Activity: Begin at the line containing "[No] (1658, 2181)" in the data below and go on through the line containing "[Ακολουθήστε στο Facebook] (252, 2114)", repeating each line exactly; include both ends and no other line.
────────────────
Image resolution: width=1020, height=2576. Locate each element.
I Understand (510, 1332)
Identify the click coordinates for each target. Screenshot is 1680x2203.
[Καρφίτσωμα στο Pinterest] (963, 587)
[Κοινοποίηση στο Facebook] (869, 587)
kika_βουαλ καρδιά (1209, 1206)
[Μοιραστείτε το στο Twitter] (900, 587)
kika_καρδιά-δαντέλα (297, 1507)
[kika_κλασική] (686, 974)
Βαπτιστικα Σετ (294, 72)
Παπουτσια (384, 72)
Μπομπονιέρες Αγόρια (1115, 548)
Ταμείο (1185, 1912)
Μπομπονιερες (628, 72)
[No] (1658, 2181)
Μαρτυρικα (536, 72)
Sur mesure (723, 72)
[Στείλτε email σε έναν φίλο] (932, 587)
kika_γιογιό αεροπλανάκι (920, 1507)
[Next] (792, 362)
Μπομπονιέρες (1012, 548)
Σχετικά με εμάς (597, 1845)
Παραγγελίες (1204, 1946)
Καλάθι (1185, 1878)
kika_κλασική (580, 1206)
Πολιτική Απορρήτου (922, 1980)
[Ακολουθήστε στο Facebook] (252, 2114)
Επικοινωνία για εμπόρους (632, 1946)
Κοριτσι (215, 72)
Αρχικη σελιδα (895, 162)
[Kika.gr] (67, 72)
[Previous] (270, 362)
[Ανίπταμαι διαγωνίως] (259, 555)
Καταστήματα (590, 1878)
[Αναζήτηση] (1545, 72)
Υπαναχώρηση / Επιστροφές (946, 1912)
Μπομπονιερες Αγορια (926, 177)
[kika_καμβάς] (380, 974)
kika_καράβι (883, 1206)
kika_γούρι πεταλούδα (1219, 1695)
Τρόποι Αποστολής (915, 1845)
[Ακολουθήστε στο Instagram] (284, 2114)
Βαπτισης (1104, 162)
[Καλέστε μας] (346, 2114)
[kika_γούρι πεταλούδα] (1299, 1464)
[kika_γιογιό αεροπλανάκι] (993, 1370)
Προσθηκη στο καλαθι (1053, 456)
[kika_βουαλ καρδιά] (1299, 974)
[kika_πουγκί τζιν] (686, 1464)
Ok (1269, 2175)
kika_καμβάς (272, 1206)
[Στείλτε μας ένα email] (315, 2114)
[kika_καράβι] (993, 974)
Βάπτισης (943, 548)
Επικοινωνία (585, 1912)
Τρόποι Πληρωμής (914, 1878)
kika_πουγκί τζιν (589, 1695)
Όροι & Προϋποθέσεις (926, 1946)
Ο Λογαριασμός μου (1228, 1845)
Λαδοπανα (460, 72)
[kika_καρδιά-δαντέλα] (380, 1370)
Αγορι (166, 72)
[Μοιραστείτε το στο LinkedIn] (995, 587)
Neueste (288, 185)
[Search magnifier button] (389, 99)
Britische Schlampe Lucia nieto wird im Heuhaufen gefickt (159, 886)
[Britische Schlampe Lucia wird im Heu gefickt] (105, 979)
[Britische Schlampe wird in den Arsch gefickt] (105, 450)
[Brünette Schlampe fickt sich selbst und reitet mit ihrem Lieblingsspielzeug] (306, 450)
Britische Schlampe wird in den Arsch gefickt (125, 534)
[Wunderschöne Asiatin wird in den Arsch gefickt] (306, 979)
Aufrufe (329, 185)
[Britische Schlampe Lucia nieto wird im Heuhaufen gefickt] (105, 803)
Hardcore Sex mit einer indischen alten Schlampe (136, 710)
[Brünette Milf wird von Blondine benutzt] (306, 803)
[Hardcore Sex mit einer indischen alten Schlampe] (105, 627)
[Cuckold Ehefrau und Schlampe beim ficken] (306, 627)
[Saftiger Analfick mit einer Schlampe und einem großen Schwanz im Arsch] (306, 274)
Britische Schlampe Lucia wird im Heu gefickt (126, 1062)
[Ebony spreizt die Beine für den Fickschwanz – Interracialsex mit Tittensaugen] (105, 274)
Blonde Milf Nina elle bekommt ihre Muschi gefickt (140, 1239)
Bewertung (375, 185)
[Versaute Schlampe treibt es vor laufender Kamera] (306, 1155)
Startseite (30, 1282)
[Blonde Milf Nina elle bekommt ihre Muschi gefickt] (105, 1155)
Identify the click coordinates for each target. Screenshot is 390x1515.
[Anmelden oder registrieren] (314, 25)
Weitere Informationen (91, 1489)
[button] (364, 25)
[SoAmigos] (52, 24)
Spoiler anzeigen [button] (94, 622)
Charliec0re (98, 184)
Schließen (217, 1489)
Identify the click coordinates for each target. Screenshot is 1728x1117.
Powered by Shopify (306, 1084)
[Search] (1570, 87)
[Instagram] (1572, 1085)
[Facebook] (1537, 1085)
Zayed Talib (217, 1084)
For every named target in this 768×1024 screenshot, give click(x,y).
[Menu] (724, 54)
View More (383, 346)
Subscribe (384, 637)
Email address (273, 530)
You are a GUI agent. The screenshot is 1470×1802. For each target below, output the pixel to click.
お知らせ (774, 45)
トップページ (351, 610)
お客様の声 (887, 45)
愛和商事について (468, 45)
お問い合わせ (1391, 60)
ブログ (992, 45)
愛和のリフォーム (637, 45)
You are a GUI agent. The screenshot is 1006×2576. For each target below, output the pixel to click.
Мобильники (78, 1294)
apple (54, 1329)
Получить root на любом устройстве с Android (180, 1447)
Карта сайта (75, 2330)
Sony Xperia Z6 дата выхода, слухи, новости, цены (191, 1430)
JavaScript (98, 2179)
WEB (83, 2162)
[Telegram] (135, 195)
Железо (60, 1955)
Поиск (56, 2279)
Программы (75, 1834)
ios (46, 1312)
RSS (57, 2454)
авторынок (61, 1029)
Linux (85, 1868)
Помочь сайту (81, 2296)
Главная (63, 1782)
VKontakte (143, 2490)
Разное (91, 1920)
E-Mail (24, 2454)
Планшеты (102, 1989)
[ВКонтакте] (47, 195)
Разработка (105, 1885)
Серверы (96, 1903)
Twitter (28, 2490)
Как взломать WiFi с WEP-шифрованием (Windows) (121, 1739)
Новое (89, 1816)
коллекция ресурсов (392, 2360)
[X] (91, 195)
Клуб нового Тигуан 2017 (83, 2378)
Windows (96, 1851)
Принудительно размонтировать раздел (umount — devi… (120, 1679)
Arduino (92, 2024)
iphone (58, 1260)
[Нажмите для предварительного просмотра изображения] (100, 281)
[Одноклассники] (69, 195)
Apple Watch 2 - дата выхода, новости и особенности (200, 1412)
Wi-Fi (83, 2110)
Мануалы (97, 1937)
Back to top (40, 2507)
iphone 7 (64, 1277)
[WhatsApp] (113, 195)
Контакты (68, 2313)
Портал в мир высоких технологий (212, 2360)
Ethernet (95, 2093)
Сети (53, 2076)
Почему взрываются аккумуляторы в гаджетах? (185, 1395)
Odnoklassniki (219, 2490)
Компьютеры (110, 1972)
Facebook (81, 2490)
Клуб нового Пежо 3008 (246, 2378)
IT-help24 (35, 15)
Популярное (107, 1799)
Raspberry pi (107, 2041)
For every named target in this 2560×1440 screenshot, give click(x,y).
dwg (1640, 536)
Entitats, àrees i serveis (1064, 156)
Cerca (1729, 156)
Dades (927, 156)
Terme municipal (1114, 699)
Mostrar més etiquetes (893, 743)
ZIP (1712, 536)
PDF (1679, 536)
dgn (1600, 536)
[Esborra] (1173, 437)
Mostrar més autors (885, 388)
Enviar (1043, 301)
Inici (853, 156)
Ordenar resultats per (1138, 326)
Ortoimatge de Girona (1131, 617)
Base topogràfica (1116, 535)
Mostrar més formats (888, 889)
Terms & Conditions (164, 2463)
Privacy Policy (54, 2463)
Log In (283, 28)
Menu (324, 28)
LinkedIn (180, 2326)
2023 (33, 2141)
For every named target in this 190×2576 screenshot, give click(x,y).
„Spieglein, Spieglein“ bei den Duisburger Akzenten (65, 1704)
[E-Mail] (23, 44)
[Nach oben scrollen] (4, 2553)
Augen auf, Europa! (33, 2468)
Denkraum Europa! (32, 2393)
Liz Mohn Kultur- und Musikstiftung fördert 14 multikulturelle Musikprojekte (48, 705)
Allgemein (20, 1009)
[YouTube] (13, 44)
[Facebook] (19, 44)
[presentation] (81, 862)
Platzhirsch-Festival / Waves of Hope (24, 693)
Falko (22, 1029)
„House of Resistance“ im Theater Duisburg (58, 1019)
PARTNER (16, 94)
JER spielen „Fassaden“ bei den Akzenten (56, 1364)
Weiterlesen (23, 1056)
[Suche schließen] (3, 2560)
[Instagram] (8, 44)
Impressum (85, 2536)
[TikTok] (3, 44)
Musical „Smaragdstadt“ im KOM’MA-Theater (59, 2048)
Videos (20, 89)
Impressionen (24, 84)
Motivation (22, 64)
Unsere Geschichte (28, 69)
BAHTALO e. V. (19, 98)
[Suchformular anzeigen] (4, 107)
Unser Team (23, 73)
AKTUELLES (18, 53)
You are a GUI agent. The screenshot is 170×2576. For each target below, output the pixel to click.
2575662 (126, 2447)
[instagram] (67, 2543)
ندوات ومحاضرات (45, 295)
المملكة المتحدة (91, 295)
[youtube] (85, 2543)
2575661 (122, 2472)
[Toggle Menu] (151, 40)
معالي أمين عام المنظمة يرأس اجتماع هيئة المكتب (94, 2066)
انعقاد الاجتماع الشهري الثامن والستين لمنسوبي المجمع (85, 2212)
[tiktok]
────────────────
Solution:
[No] (1658, 2181)
Μαρτυρικα (536, 72)
Sur mesure (723, 72)
[Στείλτε email σε έναν φίλο] (932, 587)
kika_γιογιό αεροπλανάκι (920, 1507)
[Next] (792, 362)
Μπομπονιέρες (1012, 548)
Σχετικά με εμάς (597, 1845)
Παραγγελίες (1204, 1946)
Καλάθι (1185, 1878)
kika_κλασική (580, 1206)
Πολιτική Απορρήτου (922, 1980)
[Ακολουθήστε στο Facebook] (252, 2114)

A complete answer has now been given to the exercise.